Por fim, fala-se muito em Estado Democrático de Direito. Ora, esta é a sociedade que, em primeiro lugar, se obriga a respeitar as leis. Em segundo e imediatamente junto, se obriga a respeitar as decisões judiciais. Assim, ‘querer’ que o crime de Injúria, seja bobagem, seja exagero, seja cafona ou não valha juridicamente pode ser, juridicamente, uma péssima ideia. Tão grande quanto acabar recebendo em casa uma citação judicial, de que está sendo processado criminalmente porque ofendeu alguém na internet. Uma tormenta, inclusive financeira.

Xingar magistrados do Supremo Tribunal Federal, ou qualquer pessoa, em aeroportos, ruas ou restaurantes acreditando que a ofensa virou ‘jargão’, sim, é crime. Achar que ‘pessoa pública’ pode ser ofendida ou que não tem intimidade etc., é pura ignorância. O casal, na Bahia, que chamou Rodrigo Maia, de férias com a esposa, de ‘ladrão e vagabundo’, em público, está sofrendo um custoso, e óbvio, processo criminal. Agora, certamente dirá que ‘não quis ofender’. Hã hã...

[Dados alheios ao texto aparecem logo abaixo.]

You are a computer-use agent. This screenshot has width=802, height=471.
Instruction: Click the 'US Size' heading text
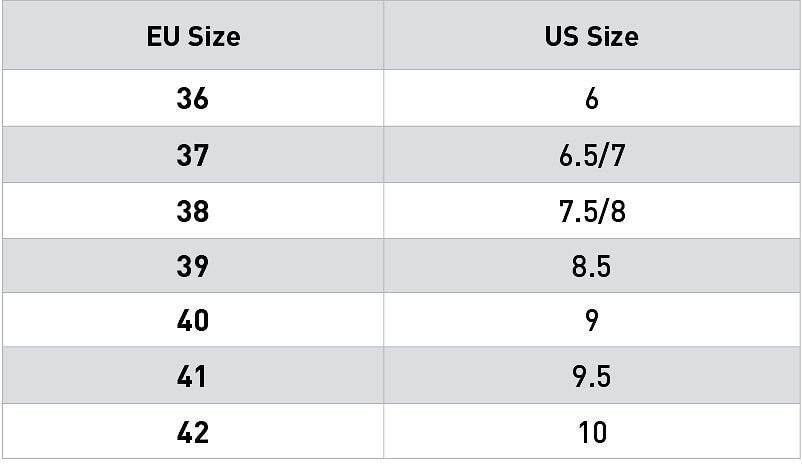(592, 38)
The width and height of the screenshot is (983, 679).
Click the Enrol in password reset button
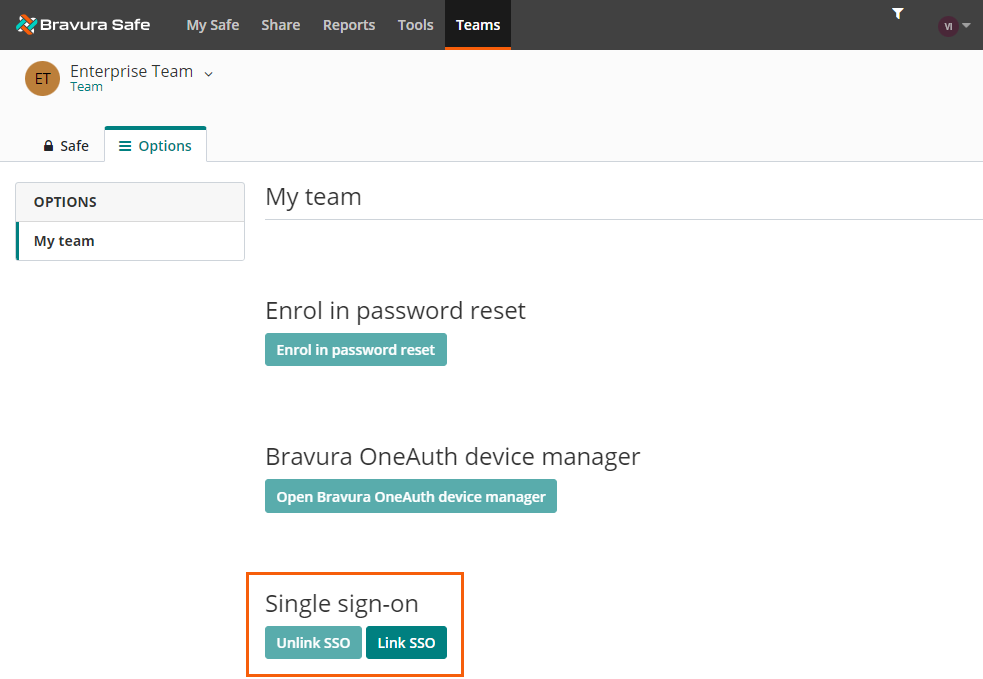[x=355, y=349]
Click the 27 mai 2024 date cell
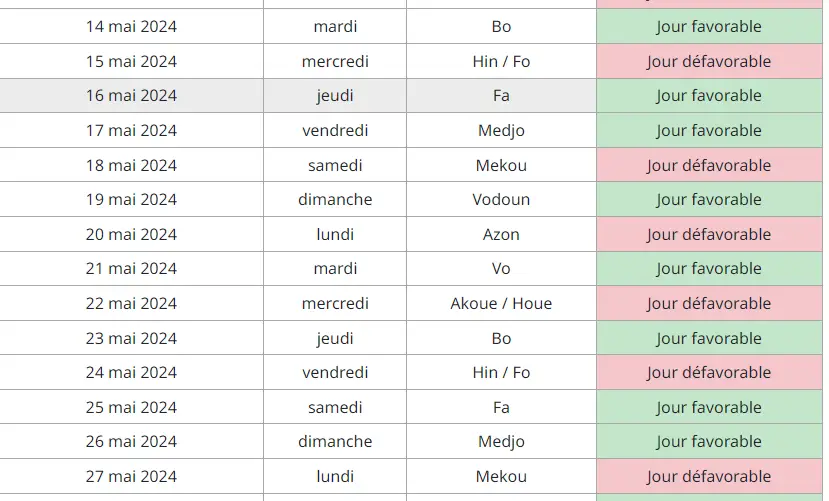Image resolution: width=829 pixels, height=501 pixels. point(131,477)
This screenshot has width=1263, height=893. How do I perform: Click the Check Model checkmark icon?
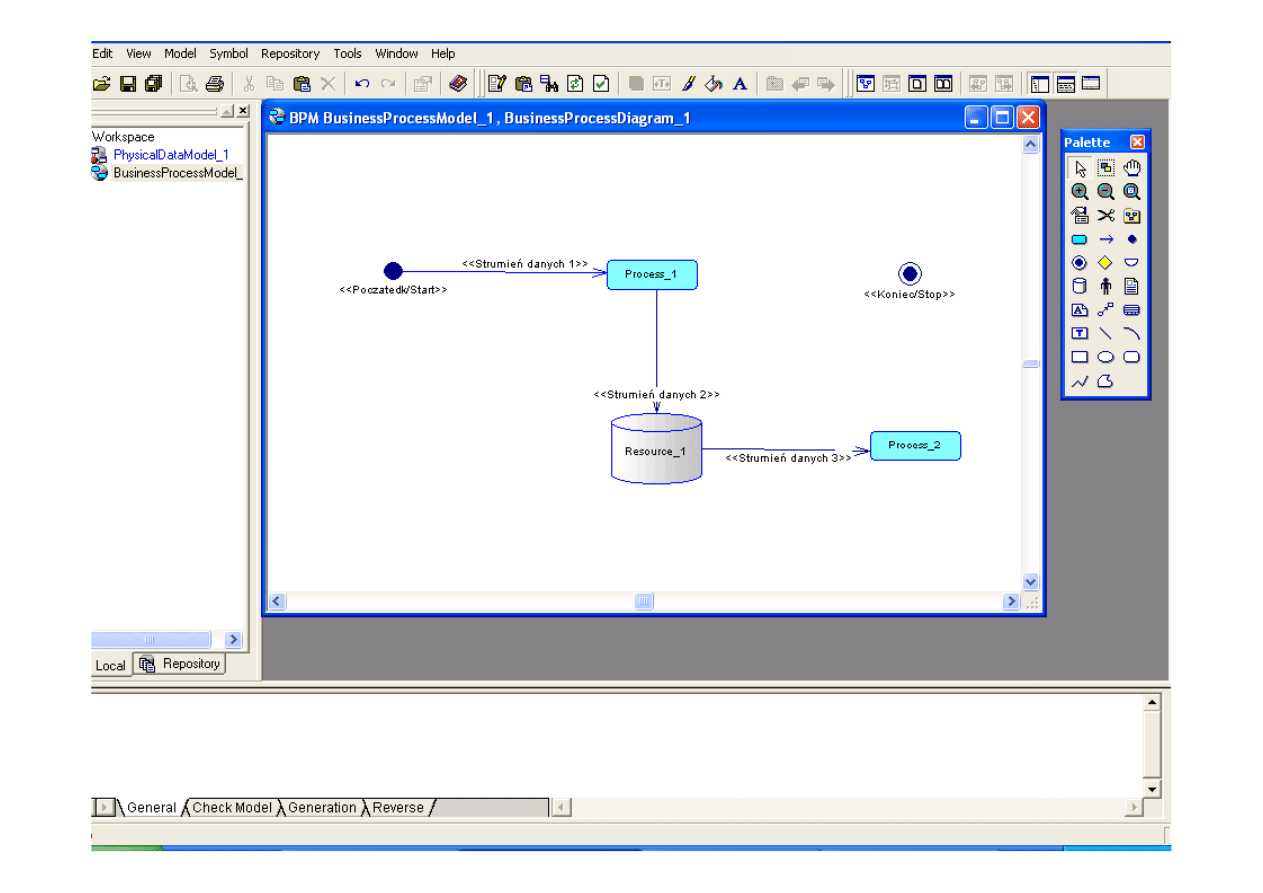point(601,84)
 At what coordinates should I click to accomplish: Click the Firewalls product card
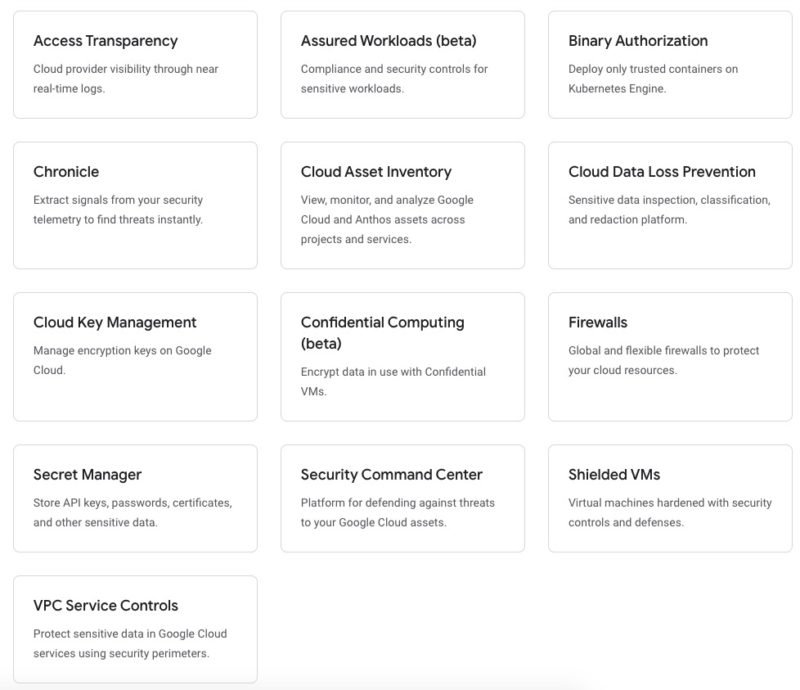click(670, 357)
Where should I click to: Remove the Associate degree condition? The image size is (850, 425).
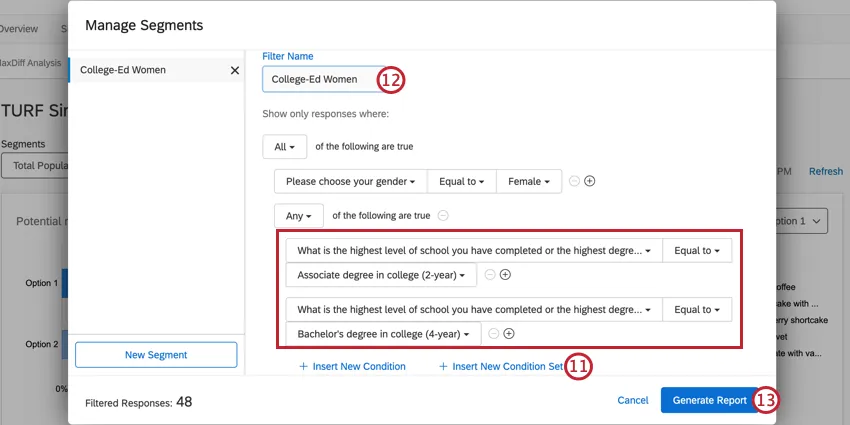491,274
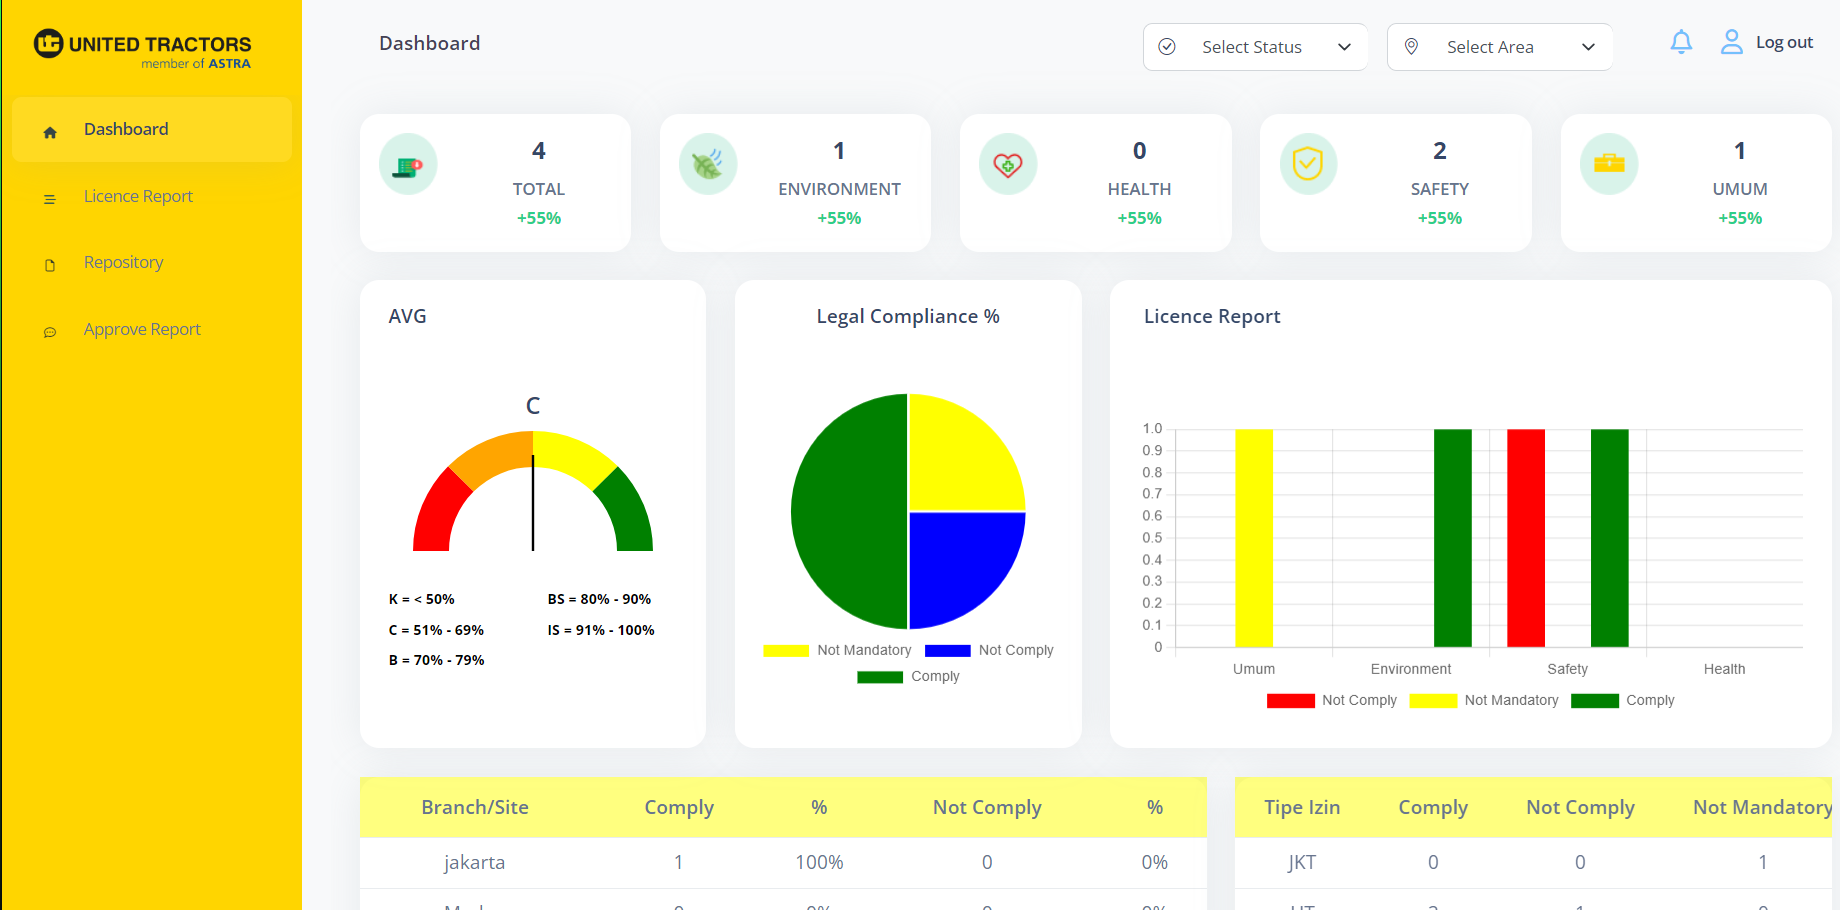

A sociedade brasileira terá que se reeducar, para ontem. Inclusive perdendo um medíocre prazer de reenviar ofensas e xingamentos a pessoas determinadas, pelas redes sociais. O que, de quebra, em todos os casos, pode ser crime. Ou não, ... e continuar anarquicamente no ‘crime’, rsss. O caso é que esta sanha xingadoura e ofensivista, que parece ter entrado na moda, para grosseiros e rudes, ainda vai custar, juridicamente, muito caro, para muita gente.